* Originally published in Roads & Bridges, June 2017 *
Widening a highway includes widening and replacing bridges, and for that, cranes are in high demand. Florida’s I-4 corridor, an east-west expressway that connects Daytona with Tampa, is undergoing an ambitious five-year, $2.3 billion widening project that will expand the expressway from four lanes to six. The ALL Family of Companies is at the center of the action.
ALL is working on a portion of the widening project that includes expanding and/or replacing 16 bridges during a two-month period—a staggering average of 3.75 days per bridge.
ALL’s branches in Orlando and Tampa are supplying both personnel and equipment, including two 300-USt Manitowoc 2250 crawler cranes, each with 150 ft of main boom. Completing the lifts on schedule at each bridge is crucial, and then moving on to the next one is a significant undertaking. It takes 28 truckloads to move the enormous Manitowoc 2250s to the next location. This is where the ALL team’s skill and experience really shine.
Cranes usually spend just under four days at any given bridge site. When they are ready to move, the cranes are disassembled and trucked by ALL’s own trailer fleet—one of the largest fleets in the U.S. in sheer number of units—and reassembled at the next bridge site. With its aggressive timeline, the project not only needs the right equipment, it needs the right people. Luckily, ALL has both.
The 10-man assembly/disassembly crew assigned to the job is an all-star ensemble from ALL’s Orlando and Tampa locations. Think of them as a super-sized race-car pit crew, a well-oiled machine unto themselves. They will stay together for the entire project because the customer’s schedule demands precision from the crew. “They are able to tear the equipment down in one day, then truck it and rebuild it by the next day so work can begin anew,” said Norman Huddy of ALL Crane Rental of Florida (Tampa). “With a standard size crew, the process would normally take three or four days.”
The team is often already reassembling before the balance of the crane has arrived, achieving simultaneous assembly and disassembly and trucking services. “This takes the highest-level knowledge and focus from everyone involved, with the goal to complete all the bridges in such a short time frame,” said Huddy.

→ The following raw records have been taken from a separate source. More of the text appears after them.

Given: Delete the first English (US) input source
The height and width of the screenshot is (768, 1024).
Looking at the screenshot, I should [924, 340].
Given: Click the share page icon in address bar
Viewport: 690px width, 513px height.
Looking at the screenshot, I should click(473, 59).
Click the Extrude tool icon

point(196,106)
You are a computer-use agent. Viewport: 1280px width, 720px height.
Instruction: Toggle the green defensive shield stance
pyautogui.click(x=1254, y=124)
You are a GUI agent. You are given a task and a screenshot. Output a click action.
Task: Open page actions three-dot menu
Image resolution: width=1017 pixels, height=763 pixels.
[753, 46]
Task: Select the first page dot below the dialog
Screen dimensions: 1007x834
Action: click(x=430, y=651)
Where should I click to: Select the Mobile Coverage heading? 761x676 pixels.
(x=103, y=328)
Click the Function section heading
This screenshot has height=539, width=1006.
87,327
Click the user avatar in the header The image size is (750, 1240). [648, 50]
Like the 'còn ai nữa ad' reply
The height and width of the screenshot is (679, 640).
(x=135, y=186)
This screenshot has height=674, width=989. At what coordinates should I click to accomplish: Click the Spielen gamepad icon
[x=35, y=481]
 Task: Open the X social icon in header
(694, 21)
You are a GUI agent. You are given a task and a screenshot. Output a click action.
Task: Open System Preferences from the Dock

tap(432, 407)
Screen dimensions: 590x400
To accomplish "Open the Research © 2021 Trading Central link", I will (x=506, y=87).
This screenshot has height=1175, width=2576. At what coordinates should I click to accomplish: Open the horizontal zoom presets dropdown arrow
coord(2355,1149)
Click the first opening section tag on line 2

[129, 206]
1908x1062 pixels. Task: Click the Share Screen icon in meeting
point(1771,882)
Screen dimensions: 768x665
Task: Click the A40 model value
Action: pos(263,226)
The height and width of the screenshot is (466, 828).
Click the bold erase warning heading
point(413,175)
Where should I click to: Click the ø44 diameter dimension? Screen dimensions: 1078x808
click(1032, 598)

ALL was brought into the job by SGL, a joint venture formed for this project (Skanska Infrastructure Limited, Granite Construction Incorporated and Lane Construction Corporation).
“Our weekly production meetings are basically scheduling meetings for this project,” said Huddy of the combined SGL/ALL effort. “The logistics involved are significant, but we embrace it. The challenge motivates everyone involved, and that means more uptime and productivity for our customers.”